START Supplied material

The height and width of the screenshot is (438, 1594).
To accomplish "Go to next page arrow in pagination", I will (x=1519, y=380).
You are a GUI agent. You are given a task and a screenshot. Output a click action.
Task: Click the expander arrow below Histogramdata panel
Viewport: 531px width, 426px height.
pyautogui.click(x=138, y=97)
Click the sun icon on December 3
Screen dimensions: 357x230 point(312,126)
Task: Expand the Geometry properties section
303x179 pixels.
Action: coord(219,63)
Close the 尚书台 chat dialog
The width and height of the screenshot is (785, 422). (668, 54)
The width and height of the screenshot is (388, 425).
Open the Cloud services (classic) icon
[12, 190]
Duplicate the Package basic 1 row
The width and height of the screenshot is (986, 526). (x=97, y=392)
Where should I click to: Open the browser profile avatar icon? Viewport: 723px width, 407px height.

END Supplied material

**Exercise prompt:** All the lines that hold the word "arrow" must appear in the answer, copied from the records.

**Written answer:**
To accomplish "Go to next page arrow in pagination", I will (x=1519, y=380).
Task: Click the expander arrow below Histogramdata panel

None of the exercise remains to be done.